Aim = Put the lines into a numbered list, leaving out any blank lines. Begin at the line that contains "Viewport: 1263px width, 687px height." and stop after the line that contains "Select Network & internet in the sidebar menu".

Given data =

++++

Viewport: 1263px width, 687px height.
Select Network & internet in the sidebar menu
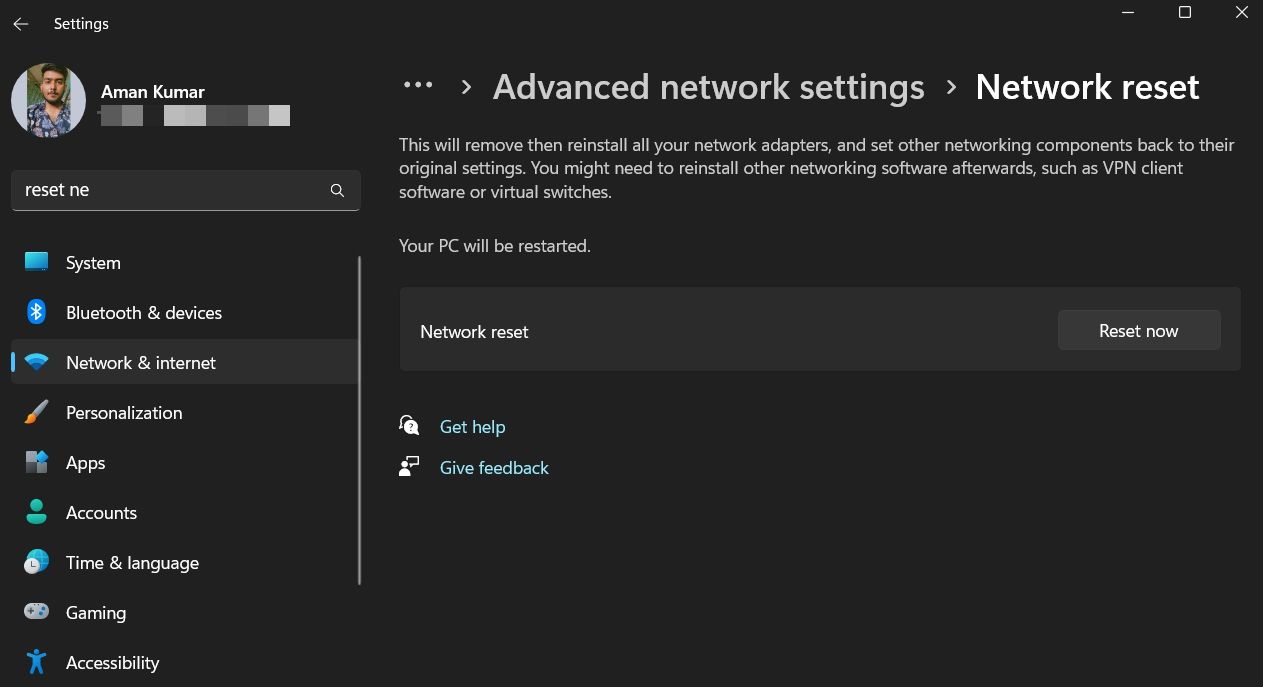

++++

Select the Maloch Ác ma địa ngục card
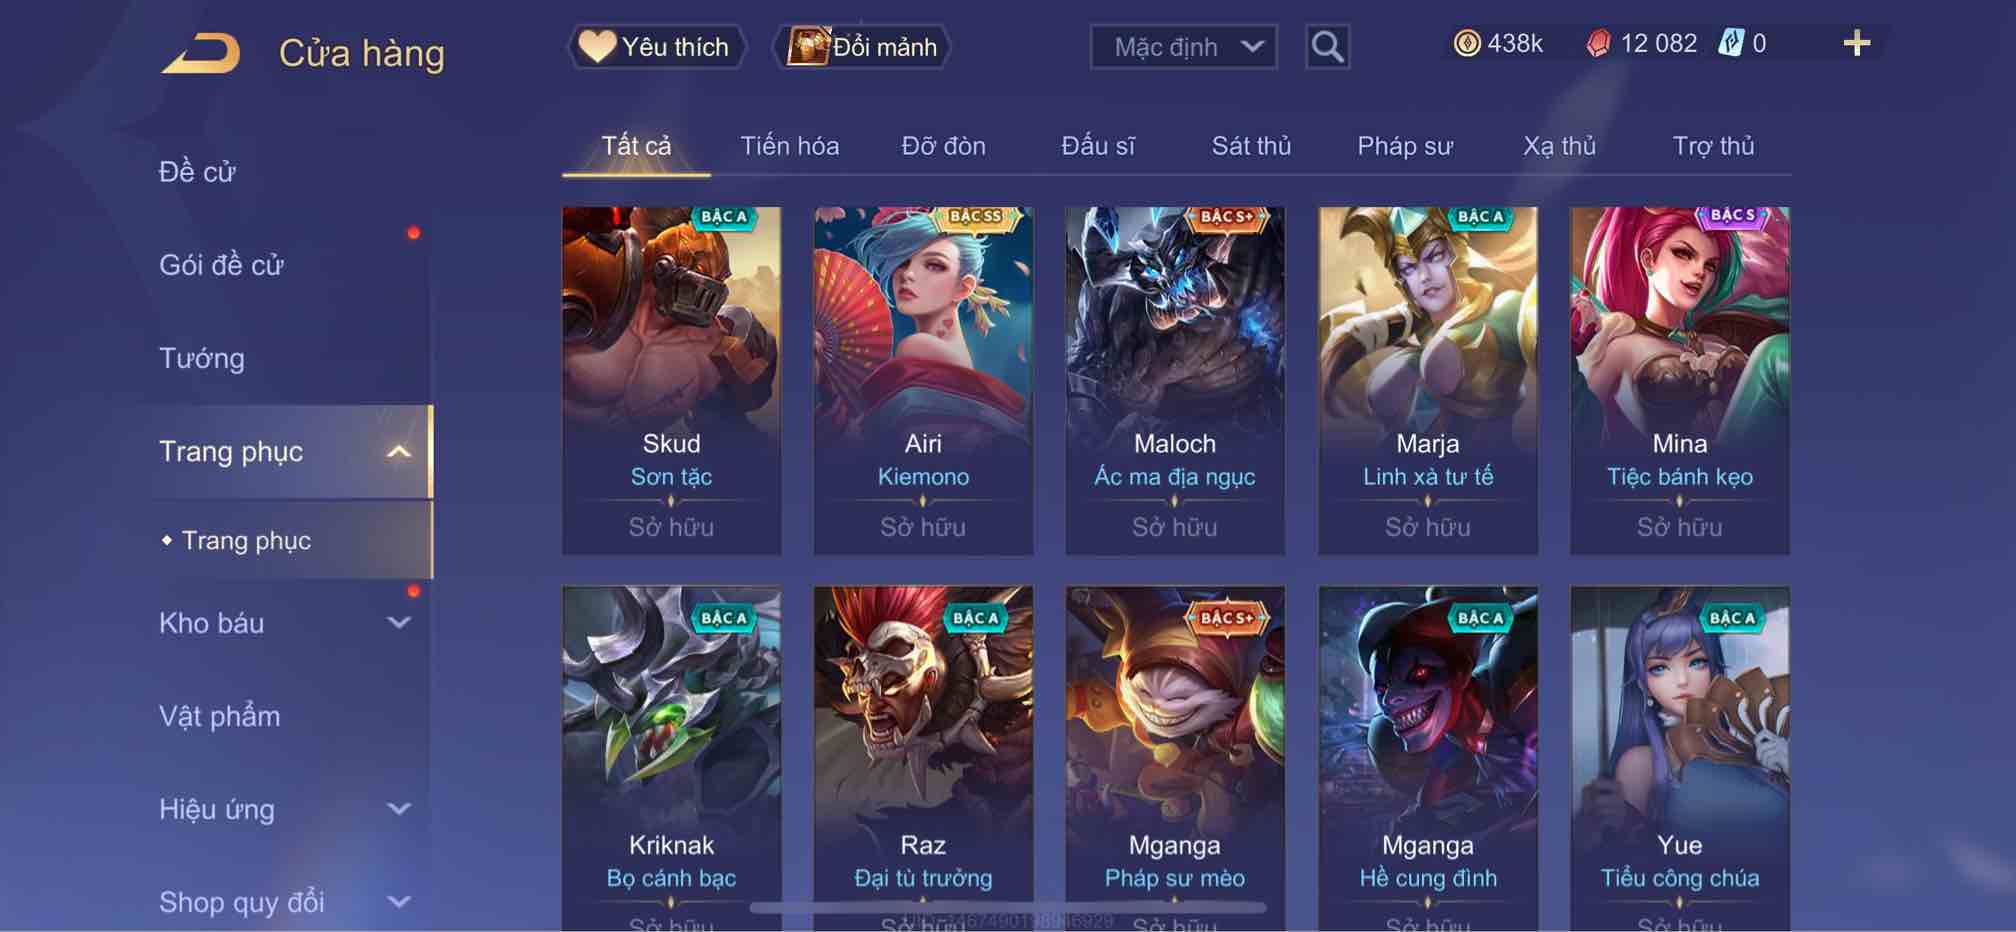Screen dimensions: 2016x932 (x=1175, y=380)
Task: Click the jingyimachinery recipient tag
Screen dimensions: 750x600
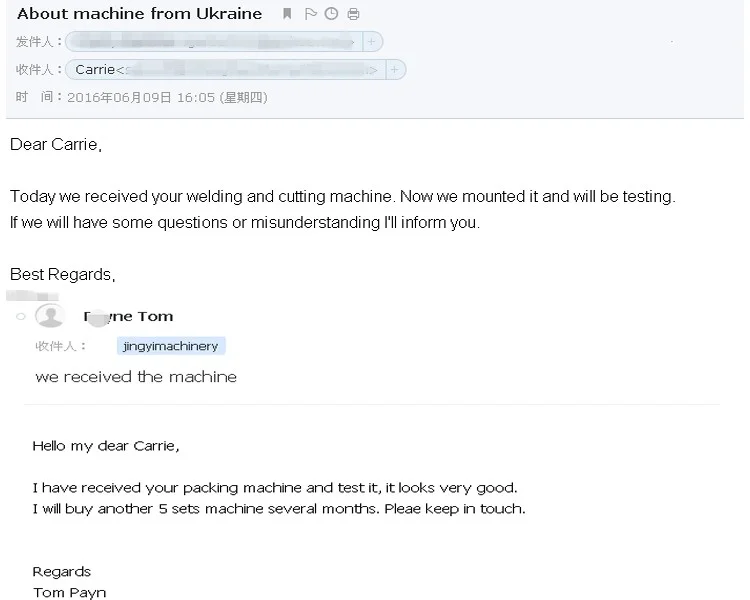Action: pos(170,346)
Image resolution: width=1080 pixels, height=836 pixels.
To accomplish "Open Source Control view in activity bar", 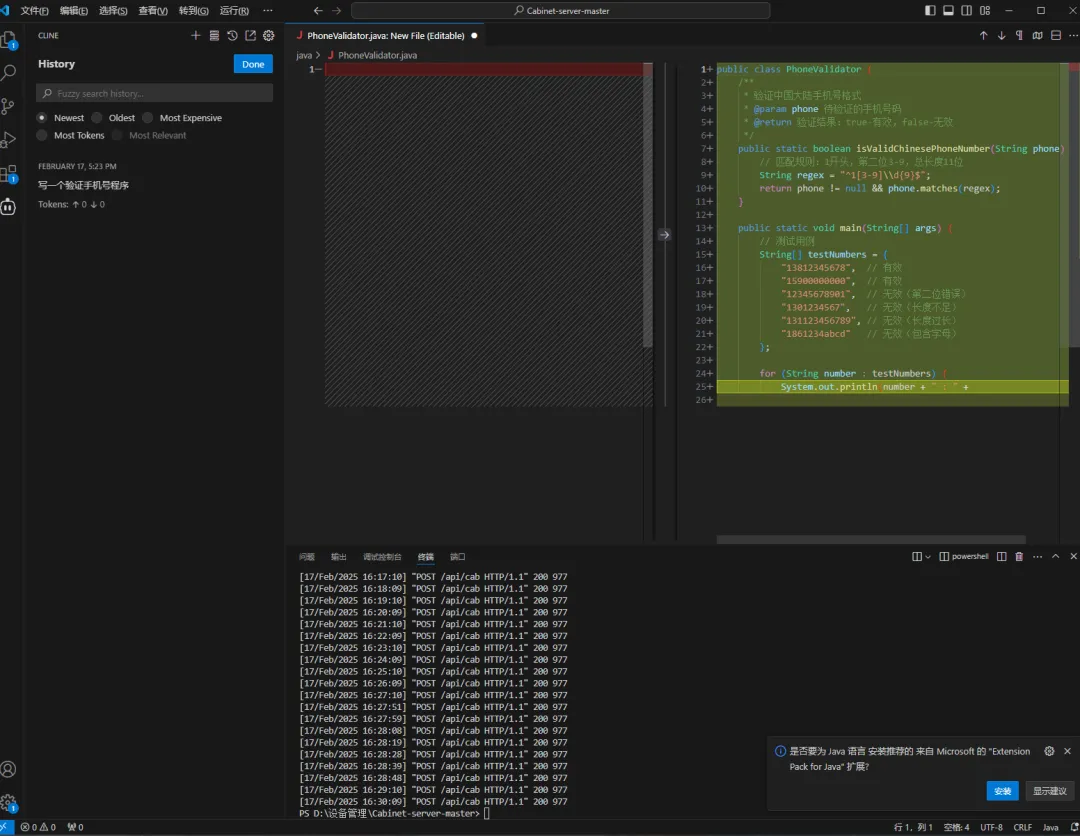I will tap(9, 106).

++++

The solution =
1. Viewport: 1263px width, 687px height.
2. Select Network & internet in the sidebar menu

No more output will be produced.